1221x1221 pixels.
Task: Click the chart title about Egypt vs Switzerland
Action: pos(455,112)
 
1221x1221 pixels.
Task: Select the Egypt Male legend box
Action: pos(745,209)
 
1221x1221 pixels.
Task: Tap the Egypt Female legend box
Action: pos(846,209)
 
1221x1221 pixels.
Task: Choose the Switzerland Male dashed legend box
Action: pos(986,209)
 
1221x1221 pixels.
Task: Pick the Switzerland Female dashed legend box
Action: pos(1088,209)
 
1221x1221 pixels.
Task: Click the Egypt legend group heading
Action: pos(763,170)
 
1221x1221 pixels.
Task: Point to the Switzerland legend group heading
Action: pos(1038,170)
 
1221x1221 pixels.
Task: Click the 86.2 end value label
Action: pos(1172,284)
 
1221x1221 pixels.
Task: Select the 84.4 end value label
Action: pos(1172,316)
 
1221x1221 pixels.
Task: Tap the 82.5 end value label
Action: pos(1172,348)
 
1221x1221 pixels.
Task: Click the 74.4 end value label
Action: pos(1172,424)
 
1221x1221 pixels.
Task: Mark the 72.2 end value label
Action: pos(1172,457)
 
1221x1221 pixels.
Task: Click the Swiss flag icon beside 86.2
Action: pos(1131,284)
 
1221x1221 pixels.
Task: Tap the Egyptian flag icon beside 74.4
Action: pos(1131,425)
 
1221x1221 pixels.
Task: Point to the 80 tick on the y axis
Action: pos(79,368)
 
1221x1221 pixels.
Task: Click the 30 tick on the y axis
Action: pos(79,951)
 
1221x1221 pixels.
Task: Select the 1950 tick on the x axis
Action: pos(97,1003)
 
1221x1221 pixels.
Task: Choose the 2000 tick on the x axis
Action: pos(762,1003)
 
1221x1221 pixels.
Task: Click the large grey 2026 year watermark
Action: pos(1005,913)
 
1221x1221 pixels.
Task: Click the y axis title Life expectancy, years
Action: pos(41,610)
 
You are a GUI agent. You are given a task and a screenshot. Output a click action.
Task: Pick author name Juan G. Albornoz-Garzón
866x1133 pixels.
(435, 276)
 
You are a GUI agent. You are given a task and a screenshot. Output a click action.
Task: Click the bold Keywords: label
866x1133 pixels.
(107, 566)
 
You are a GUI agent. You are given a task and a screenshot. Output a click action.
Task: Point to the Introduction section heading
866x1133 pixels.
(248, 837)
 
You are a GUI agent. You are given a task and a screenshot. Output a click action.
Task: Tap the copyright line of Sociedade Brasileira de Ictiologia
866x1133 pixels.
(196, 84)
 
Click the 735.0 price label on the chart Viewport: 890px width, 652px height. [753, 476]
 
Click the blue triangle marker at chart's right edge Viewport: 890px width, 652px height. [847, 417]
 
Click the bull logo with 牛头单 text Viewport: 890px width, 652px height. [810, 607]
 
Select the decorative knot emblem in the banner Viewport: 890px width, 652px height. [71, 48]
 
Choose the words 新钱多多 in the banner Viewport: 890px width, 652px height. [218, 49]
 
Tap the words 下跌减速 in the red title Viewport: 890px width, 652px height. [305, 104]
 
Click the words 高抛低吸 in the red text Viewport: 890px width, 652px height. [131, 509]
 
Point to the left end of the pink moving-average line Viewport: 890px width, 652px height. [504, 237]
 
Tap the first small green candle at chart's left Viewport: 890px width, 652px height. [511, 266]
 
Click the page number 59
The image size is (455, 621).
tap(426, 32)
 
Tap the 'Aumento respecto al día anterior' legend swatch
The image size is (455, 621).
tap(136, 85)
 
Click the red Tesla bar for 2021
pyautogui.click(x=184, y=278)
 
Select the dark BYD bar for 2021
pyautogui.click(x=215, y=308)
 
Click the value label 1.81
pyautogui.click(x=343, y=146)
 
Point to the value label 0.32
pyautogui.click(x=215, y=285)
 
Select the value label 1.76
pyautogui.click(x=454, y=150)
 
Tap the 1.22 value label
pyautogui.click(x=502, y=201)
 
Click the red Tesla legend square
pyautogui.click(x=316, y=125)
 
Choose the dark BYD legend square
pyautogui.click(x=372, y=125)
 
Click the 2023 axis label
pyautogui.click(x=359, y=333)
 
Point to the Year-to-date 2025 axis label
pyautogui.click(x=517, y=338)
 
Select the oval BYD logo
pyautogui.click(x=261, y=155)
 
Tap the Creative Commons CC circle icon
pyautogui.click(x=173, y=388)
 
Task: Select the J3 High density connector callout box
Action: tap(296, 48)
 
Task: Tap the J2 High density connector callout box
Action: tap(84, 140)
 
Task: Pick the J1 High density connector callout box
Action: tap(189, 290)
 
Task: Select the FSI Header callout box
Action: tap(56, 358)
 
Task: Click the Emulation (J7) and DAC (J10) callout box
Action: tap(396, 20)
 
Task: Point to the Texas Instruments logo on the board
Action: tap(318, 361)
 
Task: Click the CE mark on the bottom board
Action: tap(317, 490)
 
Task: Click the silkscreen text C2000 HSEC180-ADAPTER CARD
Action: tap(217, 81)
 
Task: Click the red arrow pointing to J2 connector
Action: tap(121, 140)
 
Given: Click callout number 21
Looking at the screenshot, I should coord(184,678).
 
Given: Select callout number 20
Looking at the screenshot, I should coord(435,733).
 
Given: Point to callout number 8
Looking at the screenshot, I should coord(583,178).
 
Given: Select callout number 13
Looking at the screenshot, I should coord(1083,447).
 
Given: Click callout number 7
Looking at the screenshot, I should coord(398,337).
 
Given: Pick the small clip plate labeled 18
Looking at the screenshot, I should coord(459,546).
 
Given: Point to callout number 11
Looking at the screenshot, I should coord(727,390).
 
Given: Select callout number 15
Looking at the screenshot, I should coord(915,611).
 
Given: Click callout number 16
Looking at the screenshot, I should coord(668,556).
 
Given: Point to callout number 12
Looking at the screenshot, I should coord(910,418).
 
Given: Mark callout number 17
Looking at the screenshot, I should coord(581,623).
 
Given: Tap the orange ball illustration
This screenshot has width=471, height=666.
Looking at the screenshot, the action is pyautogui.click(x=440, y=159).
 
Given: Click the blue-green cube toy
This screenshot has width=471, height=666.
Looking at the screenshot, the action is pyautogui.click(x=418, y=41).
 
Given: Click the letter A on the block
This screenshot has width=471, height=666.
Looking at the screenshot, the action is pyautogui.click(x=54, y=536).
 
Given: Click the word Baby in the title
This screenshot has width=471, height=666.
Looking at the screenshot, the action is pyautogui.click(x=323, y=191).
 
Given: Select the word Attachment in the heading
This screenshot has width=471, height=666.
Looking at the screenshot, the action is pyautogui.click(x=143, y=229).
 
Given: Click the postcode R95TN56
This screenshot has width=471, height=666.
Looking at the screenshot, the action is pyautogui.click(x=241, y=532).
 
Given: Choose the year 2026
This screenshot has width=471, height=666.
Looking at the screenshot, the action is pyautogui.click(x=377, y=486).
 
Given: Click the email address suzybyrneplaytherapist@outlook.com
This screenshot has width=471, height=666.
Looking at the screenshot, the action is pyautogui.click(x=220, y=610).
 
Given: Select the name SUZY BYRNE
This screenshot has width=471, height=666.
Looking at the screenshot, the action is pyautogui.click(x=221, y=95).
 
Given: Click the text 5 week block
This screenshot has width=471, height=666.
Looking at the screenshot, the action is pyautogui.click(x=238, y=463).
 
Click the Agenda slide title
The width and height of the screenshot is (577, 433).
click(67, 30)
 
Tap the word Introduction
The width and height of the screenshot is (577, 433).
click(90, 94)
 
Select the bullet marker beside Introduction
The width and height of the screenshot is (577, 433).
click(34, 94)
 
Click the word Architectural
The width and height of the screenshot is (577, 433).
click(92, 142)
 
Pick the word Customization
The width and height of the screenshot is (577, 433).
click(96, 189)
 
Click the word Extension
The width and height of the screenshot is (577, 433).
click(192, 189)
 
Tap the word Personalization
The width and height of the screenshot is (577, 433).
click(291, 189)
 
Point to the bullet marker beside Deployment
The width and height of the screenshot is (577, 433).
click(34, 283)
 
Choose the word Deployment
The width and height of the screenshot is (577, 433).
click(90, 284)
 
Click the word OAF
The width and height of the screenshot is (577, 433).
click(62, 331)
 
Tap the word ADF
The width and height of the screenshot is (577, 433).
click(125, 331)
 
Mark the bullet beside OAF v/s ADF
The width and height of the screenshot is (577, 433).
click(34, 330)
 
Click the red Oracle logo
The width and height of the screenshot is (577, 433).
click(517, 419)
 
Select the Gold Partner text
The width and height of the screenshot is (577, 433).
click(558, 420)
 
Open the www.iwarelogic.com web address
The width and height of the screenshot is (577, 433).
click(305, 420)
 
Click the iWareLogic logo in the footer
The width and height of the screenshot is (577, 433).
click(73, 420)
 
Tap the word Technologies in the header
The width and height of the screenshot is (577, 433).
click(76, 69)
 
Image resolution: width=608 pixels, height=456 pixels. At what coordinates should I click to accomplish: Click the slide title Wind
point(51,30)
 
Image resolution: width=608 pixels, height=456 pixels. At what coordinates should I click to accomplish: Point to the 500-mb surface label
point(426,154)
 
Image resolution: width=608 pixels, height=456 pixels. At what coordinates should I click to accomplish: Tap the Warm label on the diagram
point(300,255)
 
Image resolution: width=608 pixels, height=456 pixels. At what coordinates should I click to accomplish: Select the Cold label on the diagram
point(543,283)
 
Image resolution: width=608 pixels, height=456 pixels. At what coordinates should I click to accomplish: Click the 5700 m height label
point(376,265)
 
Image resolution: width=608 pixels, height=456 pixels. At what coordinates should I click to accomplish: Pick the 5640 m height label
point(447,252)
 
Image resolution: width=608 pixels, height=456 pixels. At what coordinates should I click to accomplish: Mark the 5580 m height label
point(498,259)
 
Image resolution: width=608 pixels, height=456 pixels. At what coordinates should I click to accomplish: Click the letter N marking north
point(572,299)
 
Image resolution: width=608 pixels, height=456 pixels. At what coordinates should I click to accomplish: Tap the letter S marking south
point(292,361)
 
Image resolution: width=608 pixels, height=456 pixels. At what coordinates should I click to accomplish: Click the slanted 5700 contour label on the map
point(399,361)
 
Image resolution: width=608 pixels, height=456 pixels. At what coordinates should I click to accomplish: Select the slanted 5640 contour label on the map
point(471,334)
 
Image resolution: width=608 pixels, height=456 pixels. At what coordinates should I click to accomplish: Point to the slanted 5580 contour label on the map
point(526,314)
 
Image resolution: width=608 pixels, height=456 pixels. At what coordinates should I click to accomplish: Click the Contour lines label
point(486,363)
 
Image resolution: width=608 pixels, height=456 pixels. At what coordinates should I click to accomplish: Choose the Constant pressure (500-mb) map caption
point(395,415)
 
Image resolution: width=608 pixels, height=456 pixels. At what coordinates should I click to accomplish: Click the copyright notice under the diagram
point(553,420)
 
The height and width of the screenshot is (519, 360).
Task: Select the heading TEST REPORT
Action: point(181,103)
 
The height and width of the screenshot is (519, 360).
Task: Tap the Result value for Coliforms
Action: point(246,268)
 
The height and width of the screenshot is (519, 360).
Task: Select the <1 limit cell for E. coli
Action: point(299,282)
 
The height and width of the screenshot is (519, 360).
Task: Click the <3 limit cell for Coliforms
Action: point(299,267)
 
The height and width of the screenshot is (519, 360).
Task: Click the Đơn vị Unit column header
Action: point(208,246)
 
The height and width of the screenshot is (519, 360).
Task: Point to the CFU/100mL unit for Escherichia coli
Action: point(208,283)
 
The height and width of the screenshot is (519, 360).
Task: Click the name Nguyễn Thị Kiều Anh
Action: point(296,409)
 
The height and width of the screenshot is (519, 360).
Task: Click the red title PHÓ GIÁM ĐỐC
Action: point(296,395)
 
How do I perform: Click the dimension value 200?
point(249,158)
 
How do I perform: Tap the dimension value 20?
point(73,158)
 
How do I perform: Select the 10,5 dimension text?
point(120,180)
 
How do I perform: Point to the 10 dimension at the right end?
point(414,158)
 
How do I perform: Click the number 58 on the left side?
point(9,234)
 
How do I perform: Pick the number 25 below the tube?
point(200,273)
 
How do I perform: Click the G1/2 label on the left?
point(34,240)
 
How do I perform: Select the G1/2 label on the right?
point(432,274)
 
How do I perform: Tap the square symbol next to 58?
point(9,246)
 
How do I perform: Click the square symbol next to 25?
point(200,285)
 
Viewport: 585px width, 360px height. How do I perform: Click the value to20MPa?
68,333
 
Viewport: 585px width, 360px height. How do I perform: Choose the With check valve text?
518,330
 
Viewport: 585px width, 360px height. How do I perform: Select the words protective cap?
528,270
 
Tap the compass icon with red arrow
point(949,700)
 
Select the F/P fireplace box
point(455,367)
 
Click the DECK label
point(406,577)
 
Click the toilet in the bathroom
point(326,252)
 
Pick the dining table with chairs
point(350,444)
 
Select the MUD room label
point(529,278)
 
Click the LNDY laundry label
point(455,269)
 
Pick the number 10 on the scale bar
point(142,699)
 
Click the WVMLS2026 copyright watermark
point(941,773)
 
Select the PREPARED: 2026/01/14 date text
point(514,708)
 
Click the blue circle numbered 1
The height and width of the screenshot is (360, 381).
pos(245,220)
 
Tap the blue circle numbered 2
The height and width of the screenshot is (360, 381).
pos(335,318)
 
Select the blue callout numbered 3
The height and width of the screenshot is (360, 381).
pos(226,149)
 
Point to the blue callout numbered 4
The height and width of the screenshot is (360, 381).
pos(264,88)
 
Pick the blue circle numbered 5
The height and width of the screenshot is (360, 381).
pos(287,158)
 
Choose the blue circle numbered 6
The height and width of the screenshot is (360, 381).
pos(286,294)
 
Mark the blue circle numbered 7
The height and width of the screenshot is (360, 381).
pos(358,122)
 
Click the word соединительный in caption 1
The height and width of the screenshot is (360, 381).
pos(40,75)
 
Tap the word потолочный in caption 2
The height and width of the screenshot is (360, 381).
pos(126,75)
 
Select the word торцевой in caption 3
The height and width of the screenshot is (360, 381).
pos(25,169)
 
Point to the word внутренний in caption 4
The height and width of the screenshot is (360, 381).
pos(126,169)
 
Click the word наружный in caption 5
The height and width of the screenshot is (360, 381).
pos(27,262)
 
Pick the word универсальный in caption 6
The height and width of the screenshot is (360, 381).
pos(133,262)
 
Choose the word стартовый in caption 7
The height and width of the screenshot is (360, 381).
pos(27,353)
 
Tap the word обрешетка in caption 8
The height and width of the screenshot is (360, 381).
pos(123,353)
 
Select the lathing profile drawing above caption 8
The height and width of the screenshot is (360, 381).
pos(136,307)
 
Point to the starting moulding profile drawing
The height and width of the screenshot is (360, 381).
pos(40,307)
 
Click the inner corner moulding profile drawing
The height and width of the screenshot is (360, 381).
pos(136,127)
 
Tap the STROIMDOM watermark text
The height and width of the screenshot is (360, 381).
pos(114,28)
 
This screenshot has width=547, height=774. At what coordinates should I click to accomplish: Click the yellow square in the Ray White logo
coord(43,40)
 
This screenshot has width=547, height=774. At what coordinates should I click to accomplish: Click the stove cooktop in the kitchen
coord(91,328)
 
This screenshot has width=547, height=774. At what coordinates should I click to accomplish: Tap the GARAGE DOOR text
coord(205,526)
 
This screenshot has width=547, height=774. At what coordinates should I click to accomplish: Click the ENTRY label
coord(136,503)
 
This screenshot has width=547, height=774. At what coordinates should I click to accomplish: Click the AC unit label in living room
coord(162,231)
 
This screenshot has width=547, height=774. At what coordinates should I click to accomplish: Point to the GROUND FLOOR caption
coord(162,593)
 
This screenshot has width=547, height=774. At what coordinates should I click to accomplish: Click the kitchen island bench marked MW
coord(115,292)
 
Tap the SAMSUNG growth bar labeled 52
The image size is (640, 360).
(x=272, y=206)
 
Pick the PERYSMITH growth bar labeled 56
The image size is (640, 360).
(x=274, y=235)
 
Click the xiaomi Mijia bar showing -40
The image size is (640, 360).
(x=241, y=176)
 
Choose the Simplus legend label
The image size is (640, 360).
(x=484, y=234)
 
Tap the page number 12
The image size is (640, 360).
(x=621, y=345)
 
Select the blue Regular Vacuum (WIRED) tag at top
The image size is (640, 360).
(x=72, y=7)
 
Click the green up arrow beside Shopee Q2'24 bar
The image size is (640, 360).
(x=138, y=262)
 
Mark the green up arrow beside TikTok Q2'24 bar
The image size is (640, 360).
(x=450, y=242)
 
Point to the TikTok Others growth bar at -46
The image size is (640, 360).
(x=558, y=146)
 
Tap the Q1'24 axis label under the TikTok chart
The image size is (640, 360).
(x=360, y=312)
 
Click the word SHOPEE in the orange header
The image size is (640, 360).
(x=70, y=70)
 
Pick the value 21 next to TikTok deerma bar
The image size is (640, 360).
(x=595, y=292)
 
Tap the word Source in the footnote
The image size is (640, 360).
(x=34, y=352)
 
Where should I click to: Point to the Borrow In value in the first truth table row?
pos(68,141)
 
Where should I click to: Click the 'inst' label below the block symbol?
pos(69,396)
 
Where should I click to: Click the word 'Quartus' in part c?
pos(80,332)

→ WHAT THE TASK ASKS
Rewrite the records starting at the line that contains "Pick the PERYSMITH growth bar labeled 56" and ending at the line that contains "(x=70, y=70)", putting "Lazada" wherever "TikTok" appears and leaving everything else unchanged.

→ TASK RESPONSE
Pick the PERYSMITH growth bar labeled 56
The image size is (640, 360).
(x=274, y=235)
 
Click the xiaomi Mijia bar showing -40
The image size is (640, 360).
(x=241, y=176)
 
Choose the Simplus legend label
The image size is (640, 360).
(x=484, y=234)
 
Tap the page number 12
The image size is (640, 360).
(x=621, y=345)
 
Select the blue Regular Vacuum (WIRED) tag at top
The image size is (640, 360).
(x=72, y=7)
 
Click the green up arrow beside Shopee Q2'24 bar
The image size is (640, 360).
(x=138, y=262)
 
Mark the green up arrow beside Lazada Q2'24 bar
The image size is (640, 360).
(x=450, y=242)
 
Point to the Lazada Others growth bar at -46
The image size is (640, 360).
(x=558, y=146)
 
Tap the Q1'24 axis label under the Lazada chart
The image size is (640, 360).
(x=360, y=312)
 
Click the word SHOPEE in the orange header
The image size is (640, 360).
(x=70, y=70)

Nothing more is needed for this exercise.